No es que me esté poniendo sentimental ni melancólico respecto a lo que la mayoría de los niños vive, pero, me hubiese gustado vivir eso. Tener muchos amigos, tener mucha familia, tener la confianza de decirle a algún amigo de infancia, mejor aún, poder tener hasta ahora algún amigo de infancia o en el peor de los casos tener recuerdo de haber tenido uno.
La etapa escolar siempre se caracterizó por tener etapas de amistad, un año podía ser muy amigo de unos, menos de otros y al año siguiente ser todo lo contrario, es lo bueno de ser niño, puedes acoplarte rápidamente. Recuerdo mi escuela, pequeña, un salón por grado, eso si, turno tarde y mañana, yo iba en las mañanas, recuerdo haber ido acompañado de mi tío los primeros 4 años, el quinto y sexto ya iba y me regresaba solo. Eran otros tiempos.
A la salida era común el amontonarse alrededor del señor que vendía chucherías, si vale el término, laberintos de cartón con una bola minúscula que apenas uno terminaba de pagar, se perdía, también había figuritas de personajes de algún álbum que haya estado de moda en ese tiempo, nada comparado a lo de ahora, no existía el álbum de Esto es Guerra , solo por mencionar un ejemplo. Y también estaba el mas deseado, el nunca comprado, por mí, la pistola de fulminante, en aquellos años, tenía un costo aproximado de 3 soles, una cantidad inimaginable para mí entre los años 1992 y 1997, siempre soné tener una, nunca la tuve hasta ahora, ya no la veo con mucha emoción pero de niño, era lo que mas deseaba.
La infancia, el colegio, salir caminando sin preocupación, conversando quien sabe de qué, riéndonos de la nada y disfrutando la vida de un niño.
Ahora todo es diferente, los medios tecnológicos han cambiado por completo la perspectiva de la vida, no saben lo que era vivir en esos tiempo y seguro que antes de mi generación la cosa era parecía o peor. Pero creo que hasta mi generación o la siguiente, supimos lo que era usar la imaginación.
Ahora, difícilmente se pueda cambiar la mentalidad, nos debemos adaptar aunque eso nos cause molestia, enojo y mucha frustración. No me quejo por lo que viví, tal ves me hubiese gustado tener mas cosas de las que tuve pero igual me las he ingeniado para saber diferenciar lo bueno de lo malo, disfrutar lo mas simple y no desear cosas que traigan complicación a mi vida.
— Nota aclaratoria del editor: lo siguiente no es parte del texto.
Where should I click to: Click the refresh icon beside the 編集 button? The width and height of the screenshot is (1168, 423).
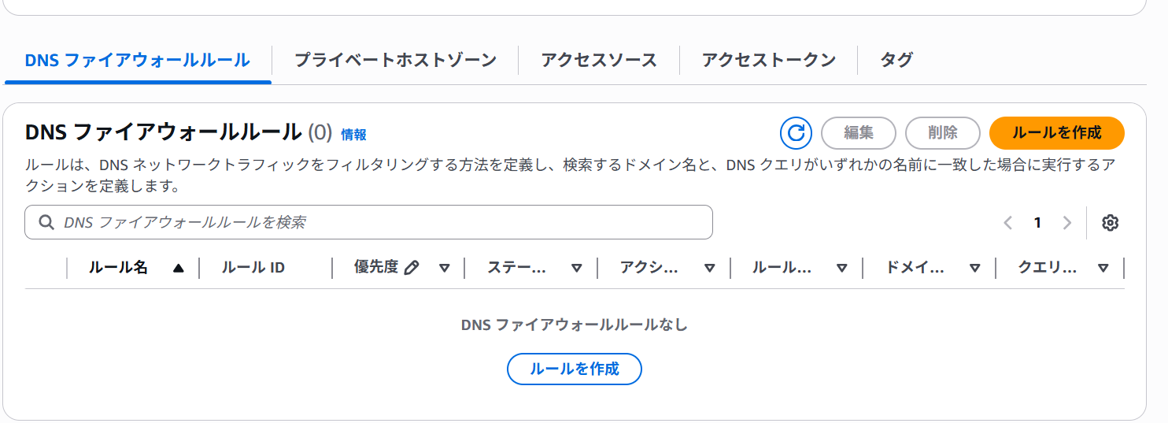796,133
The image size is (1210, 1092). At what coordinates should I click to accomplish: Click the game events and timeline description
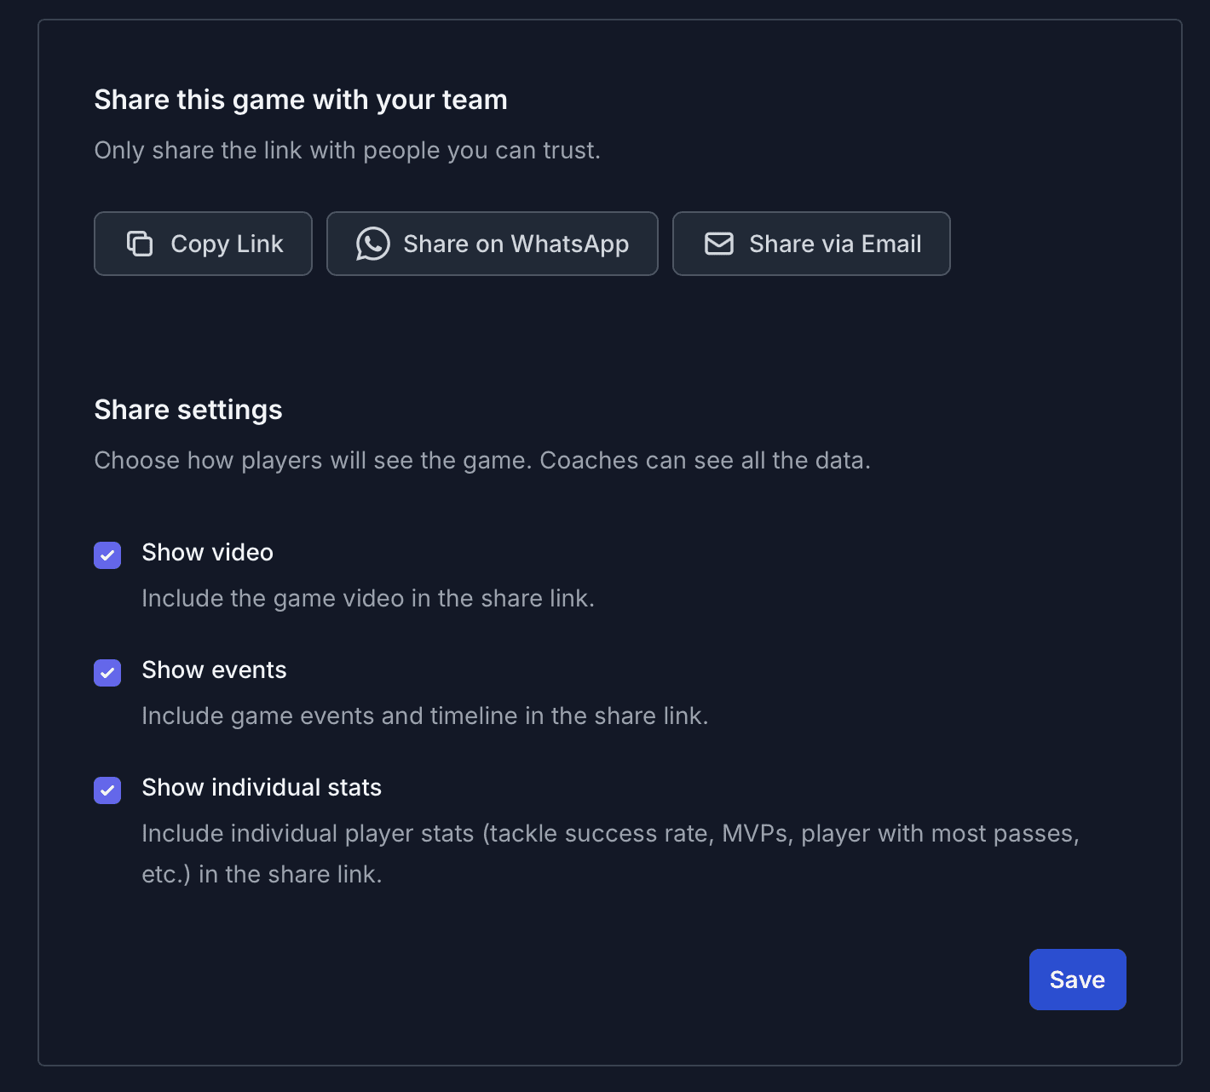tap(425, 716)
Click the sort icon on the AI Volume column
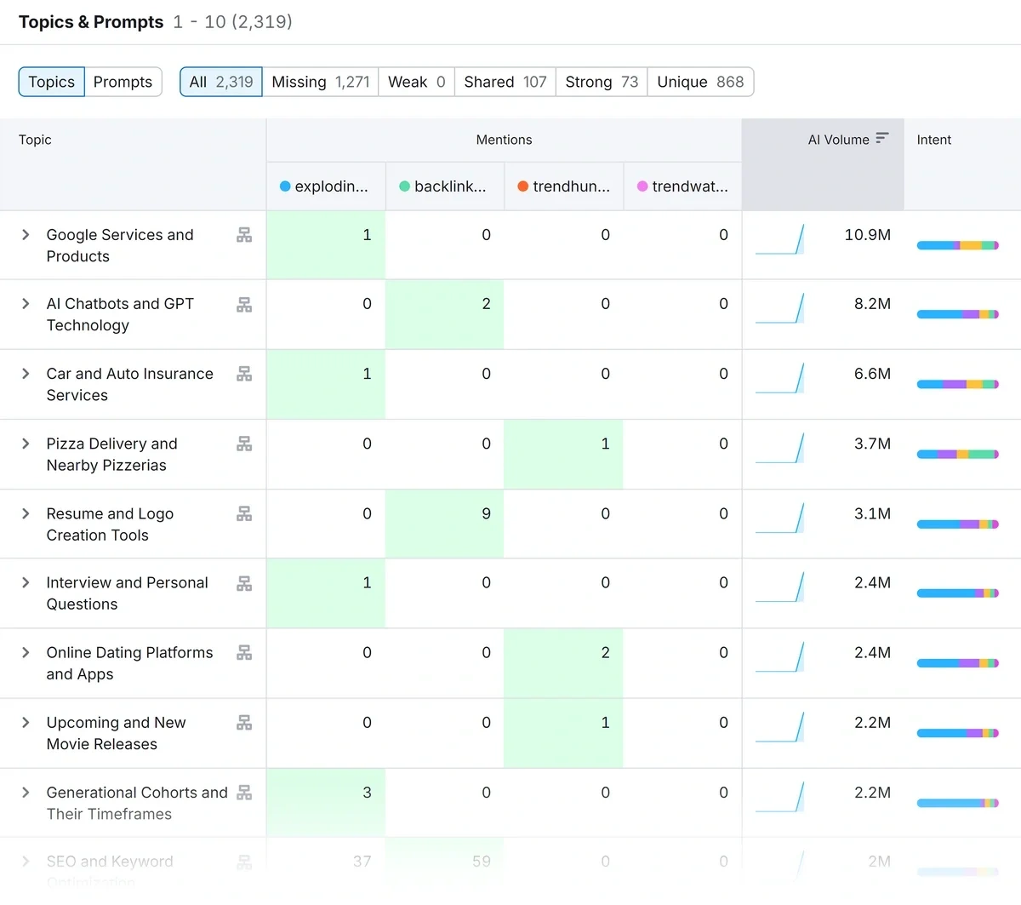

Pero no queda mas que adaptarse a los cambios, como siempre he tratado, unas veces me fue mal, otros no tanto...pero lo que realmente importa es sentirse bien. Sintámonos felices de lo que somos, de lo que tenemos, ya sea poco o mucho pero que todo represente un proceso culminado y esperemos que el futuro cambiante no nos pegue muy fuerte.